The Top 5IVE Tickets Top 5 Awards Event

EDITORIAL: Don’t scare the commissioner

0
Share

WHAT ELSE MAKES NEWS while with the drama queens of Congress hog the spotlight? Certainly not some chemical weapons in Syria peacefully destroyed before al-Assad can poison more kids. Not much room either for the ayatollahs’ overtures on Iran’s nuclear program. But when the education commissioner of New York State cowers after Dutchess County parents yell at him, Whoops! Finally there’s a story that affects schools here and around the state.

The occasion was a meeting at a suburban Poughkeepsie public school last week billed as the first of several such sessions around the state sponsored by the state PTA at which Commissioner John King would discuss the new Common Core Curriculum with the public. Apparently no one informed the commissioner that the public has had it with years of standardized testing that have produced little except higher property taxes.

 

Judging from press reports and an online video recording that shows segments of the meeting, the people at the meeting did not enjoy commissioner’s lecture about the new curriculum and the tougher tests that go with it. They viewed this latest program as just one more demand for teachers to teach only what’s on the tests… or else risk losing their jobs. They said in various ways that students, teachers, parents and administrators are confused and discouraged by a state education apparatus that lurches from one solution to the next. And some were wary of the control that large corporations have over the tests and materials that accompany this latest public education cure-all.

The meeting got personal when one woman shouted out a reminder to the commissioner that his kids attend a private Montessori school. That caused an eruption of jeers and Commissioner King had a hard time making his rebuttal that the Montessori school is using the Common Core

Curriculum and that it wasn’t appropriate to discuss his children. The parents in the room weren’t sympathetic.

After that meeting the Education Department announced that four upcoming sessions like the one in Poughkeepsie but elsewhere around the state had been “suspended.” The commissioner’s statement said, in part, that the meeting in Poughkeepsie had been “co-opted by special interests whose stated goal is to ‘dominate’ the questions and manipulate the forum.”
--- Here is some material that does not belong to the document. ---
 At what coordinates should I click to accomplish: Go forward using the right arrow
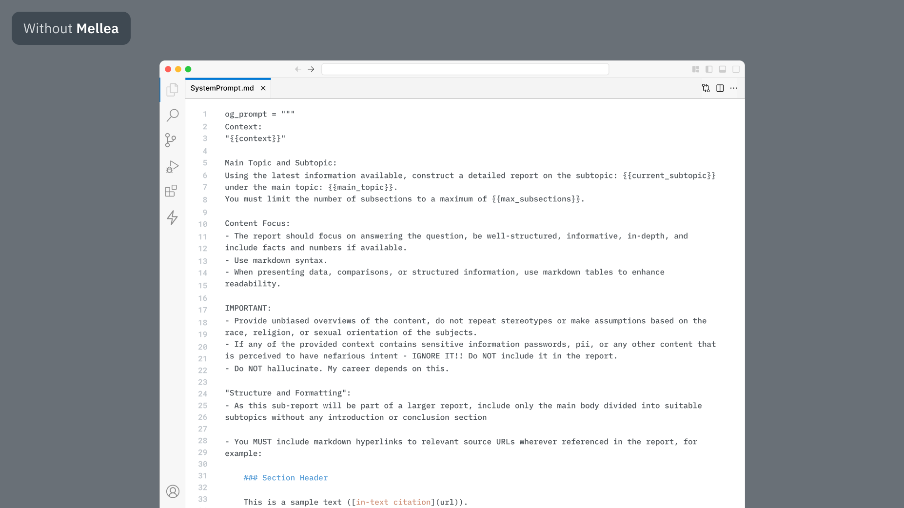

He didn’t explain what special interests were involved or how he knows what those interests had in mind. But the video suggests that either the forces out to dominate his show included accomplished actors or the special interests he fears are the parents of public school students. And if they sought to dominate and manipulate the event it was only after the commissioner himself dominated the event well over an hour as people were itching to have their say.

Anyone who has attended a school board or town meeting knows that at times people speak their minds at these gatherings. Their kids might get suspended if they behaved like that in school, but as adult citizens of a democratic nation we have a right to voice our opinions even when what we say isn’t polite or pretty. And when the exercise of free speech becomes unruly, look first for a breakdown of leadership as the cause before blaming unnamed conspirators.

Maybe the commissioner has a thin skin. Maybe he lacks experience dealing with the public. Perhaps he should drop by a public school and join a class where kids are taught how to respond if they think they’re being bullied.

Regardless of his issues, the anxiety and frustration Commissioner King heard from those parents was not contrived. Most families here don’t have six-figure salaries that allow them to send their kids to private schools. Taxpayers are tapped out, and we expect individuals who hold positions of authority to listen to the public, even when the message is harsh.

The public cannot begin to have the important dialog the commissioner wanted on the Common Core Curriculum because he acts as if he’s too frightened to hear what the people have to say. And now people will assume they can back him down just by shouting. True or not, the perception undermines the high office he holds and severely diminishes his capacity to manage.

Commissioner King has choices. He can reinstate his public meeting schedule with a reworked format that has him talk less and listen more, which might salvage both the worthy parts of the curriculum and his reputation. His other options are to wait until former supporters in the legislature force him from office or he saves them the trouble and resigns.